Exercise directions »
Please set down all of the data below verbatim.

..........

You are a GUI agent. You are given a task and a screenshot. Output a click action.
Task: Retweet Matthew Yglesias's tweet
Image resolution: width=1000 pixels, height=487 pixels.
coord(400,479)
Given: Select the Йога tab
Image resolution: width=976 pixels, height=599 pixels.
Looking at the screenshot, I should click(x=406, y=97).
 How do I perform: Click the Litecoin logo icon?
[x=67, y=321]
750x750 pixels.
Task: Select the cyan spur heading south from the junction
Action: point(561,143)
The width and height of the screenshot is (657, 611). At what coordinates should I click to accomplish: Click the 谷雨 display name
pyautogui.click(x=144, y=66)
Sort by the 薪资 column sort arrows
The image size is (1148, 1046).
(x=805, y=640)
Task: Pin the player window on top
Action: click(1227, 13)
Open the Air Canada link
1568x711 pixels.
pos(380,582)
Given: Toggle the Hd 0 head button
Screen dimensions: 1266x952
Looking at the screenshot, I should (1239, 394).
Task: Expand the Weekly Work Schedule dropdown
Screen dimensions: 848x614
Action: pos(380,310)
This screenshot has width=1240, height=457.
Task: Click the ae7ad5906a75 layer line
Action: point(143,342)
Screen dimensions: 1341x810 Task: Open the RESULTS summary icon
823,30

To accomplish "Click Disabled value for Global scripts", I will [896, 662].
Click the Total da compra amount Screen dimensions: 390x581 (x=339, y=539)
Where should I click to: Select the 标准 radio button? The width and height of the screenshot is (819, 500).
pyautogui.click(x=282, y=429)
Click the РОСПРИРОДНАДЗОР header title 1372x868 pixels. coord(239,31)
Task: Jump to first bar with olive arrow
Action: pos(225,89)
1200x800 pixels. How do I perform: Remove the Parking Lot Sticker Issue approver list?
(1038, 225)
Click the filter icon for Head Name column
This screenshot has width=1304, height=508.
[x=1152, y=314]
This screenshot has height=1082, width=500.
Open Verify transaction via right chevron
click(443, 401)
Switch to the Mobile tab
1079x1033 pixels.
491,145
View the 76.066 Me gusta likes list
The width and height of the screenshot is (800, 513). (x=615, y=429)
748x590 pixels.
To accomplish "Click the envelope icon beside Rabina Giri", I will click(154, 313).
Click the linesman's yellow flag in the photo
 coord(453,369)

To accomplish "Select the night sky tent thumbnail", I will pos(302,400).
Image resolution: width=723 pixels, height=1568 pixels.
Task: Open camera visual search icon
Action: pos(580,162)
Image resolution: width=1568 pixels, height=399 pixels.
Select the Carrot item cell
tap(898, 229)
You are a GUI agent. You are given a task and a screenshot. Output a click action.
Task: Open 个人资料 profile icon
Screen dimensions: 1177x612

..........

Output for this exercise »
You are a GUI agent. You are given a task and a screenshot. Output a click action.
Task: Retweet Matthew Yglesias's tweet
Image resolution: width=1000 pixels, height=487 pixels.
coord(400,479)
Given: Select the Йога tab
Image resolution: width=976 pixels, height=599 pixels.
Looking at the screenshot, I should click(x=406, y=97).
 How do I perform: Click the Litecoin logo icon?
[x=67, y=321]
750x750 pixels.
Task: Select the cyan spur heading south from the junction
Action: point(561,143)
The width and height of the screenshot is (657, 611). At what coordinates should I click to accomplish: Click the 谷雨 display name
pyautogui.click(x=144, y=66)
Sort by the 薪资 column sort arrows
The image size is (1148, 1046).
(x=805, y=640)
Task: Pin the player window on top
Action: click(1227, 13)
Open the Air Canada link
1568x711 pixels.
pos(380,582)
Given: Toggle the Hd 0 head button
Screen dimensions: 1266x952
Looking at the screenshot, I should (1239, 394).
Task: Expand the Weekly Work Schedule dropdown
Screen dimensions: 848x614
Action: pos(380,310)
This screenshot has width=1240, height=457.
Task: Click the ae7ad5906a75 layer line
Action: point(143,342)
Screen dimensions: 1341x810 Task: Open the RESULTS summary icon
823,30

To accomplish "Click Disabled value for Global scripts", I will [896, 662].
Click the Total da compra amount Screen dimensions: 390x581 (x=339, y=539)
Where should I click to: Select the 标准 radio button? The width and height of the screenshot is (819, 500).
pyautogui.click(x=282, y=429)
Click the РОСПРИРОДНАДЗОР header title 1372x868 pixels. coord(239,31)
Task: Jump to first bar with olive arrow
Action: pos(225,89)
1200x800 pixels. How do I perform: Remove the Parking Lot Sticker Issue approver list?
(1038, 225)
Click the filter icon for Head Name column
This screenshot has width=1304, height=508.
[x=1152, y=314]
This screenshot has height=1082, width=500.
Open Verify transaction via right chevron
click(443, 401)
Switch to the Mobile tab
1079x1033 pixels.
491,145
View the 76.066 Me gusta likes list
The width and height of the screenshot is (800, 513). (x=615, y=429)
748x590 pixels.
To accomplish "Click the envelope icon beside Rabina Giri", I will click(154, 313).
Click the linesman's yellow flag in the photo
 coord(453,369)

To accomplish "Select the night sky tent thumbnail", I will pos(302,400).
Image resolution: width=723 pixels, height=1568 pixels.
Task: Open camera visual search icon
Action: pos(580,162)
Image resolution: width=1568 pixels, height=399 pixels.
Select the Carrot item cell
tap(898, 229)
You are a GUI agent. You are given a task and a screenshot. Output a click action.
Task: Open 个人资料 profile icon
Screen dimensions: 1177x612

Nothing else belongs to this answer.